REQUIREMENT
All lines of the material should be given again exactly.

THE DATA
....................
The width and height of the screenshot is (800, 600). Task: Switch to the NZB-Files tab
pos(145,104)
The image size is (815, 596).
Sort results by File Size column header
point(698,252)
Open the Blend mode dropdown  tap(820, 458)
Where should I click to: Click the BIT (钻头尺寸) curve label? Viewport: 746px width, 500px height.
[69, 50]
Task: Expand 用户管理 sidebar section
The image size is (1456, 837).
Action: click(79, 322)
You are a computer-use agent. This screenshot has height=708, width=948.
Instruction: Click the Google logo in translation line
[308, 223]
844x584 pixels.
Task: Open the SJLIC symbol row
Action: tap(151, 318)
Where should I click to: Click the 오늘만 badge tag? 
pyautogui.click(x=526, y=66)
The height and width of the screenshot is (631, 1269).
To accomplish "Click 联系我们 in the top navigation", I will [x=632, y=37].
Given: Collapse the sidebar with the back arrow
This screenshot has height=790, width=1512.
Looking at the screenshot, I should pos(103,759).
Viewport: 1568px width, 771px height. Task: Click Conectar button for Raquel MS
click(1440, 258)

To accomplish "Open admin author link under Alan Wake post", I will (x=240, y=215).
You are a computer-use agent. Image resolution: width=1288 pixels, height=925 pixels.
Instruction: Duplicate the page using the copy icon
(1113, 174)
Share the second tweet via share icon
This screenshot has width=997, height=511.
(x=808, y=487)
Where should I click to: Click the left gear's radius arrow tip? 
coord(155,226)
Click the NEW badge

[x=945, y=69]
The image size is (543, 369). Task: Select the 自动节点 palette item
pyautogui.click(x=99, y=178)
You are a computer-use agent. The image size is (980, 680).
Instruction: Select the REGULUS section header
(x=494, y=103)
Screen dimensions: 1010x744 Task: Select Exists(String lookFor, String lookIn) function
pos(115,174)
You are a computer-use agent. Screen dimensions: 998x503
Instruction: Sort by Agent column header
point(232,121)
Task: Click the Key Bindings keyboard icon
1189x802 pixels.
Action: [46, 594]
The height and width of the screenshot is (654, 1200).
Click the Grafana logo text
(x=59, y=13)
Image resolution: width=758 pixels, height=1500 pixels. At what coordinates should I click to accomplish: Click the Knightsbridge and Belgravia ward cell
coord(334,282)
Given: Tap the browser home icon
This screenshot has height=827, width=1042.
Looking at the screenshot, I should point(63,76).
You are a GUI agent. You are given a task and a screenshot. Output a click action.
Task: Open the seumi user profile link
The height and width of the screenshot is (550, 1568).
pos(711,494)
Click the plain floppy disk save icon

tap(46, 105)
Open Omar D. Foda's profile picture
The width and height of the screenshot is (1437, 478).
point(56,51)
....................
OUTPUT OF THE EXERCISE
The width and height of the screenshot is (800, 600). Task: Switch to the NZB-Files tab
pos(145,104)
The image size is (815, 596).
Sort results by File Size column header
point(698,252)
Open the Blend mode dropdown  tap(820, 458)
Where should I click to: Click the BIT (钻头尺寸) curve label? Viewport: 746px width, 500px height.
[69, 50]
Task: Expand 用户管理 sidebar section
The image size is (1456, 837).
Action: click(79, 322)
You are a computer-use agent. This screenshot has height=708, width=948.
Instruction: Click the Google logo in translation line
[308, 223]
844x584 pixels.
Task: Open the SJLIC symbol row
Action: tap(151, 318)
Where should I click to: Click the 오늘만 badge tag? 
pyautogui.click(x=526, y=66)
The height and width of the screenshot is (631, 1269).
To accomplish "Click 联系我们 in the top navigation", I will [x=632, y=37].
Given: Collapse the sidebar with the back arrow
This screenshot has height=790, width=1512.
Looking at the screenshot, I should pos(103,759).
Viewport: 1568px width, 771px height. Task: Click Conectar button for Raquel MS
click(1440, 258)

To accomplish "Open admin author link under Alan Wake post", I will (x=240, y=215).
You are a computer-use agent. Image resolution: width=1288 pixels, height=925 pixels.
Instruction: Duplicate the page using the copy icon
(1113, 174)
Share the second tweet via share icon
This screenshot has width=997, height=511.
(x=808, y=487)
Where should I click to: Click the left gear's radius arrow tip? 
coord(155,226)
Click the NEW badge

[x=945, y=69]
The image size is (543, 369). Task: Select the 自动节点 palette item
pyautogui.click(x=99, y=178)
You are a computer-use agent. The image size is (980, 680).
Instruction: Select the REGULUS section header
(x=494, y=103)
Screen dimensions: 1010x744 Task: Select Exists(String lookFor, String lookIn) function
pos(115,174)
You are a computer-use agent. Screen dimensions: 998x503
Instruction: Sort by Agent column header
point(232,121)
Task: Click the Key Bindings keyboard icon
1189x802 pixels.
Action: [46, 594]
The height and width of the screenshot is (654, 1200).
Click the Grafana logo text
(x=59, y=13)
Image resolution: width=758 pixels, height=1500 pixels. At what coordinates should I click to accomplish: Click the Knightsbridge and Belgravia ward cell
coord(334,282)
Given: Tap the browser home icon
This screenshot has height=827, width=1042.
Looking at the screenshot, I should point(63,76).
You are a GUI agent. You are given a task and a screenshot. Output a click action.
Task: Open the seumi user profile link
The height and width of the screenshot is (550, 1568).
pos(711,494)
Click the plain floppy disk save icon

tap(46, 105)
Open Omar D. Foda's profile picture
The width and height of the screenshot is (1437, 478).
point(56,51)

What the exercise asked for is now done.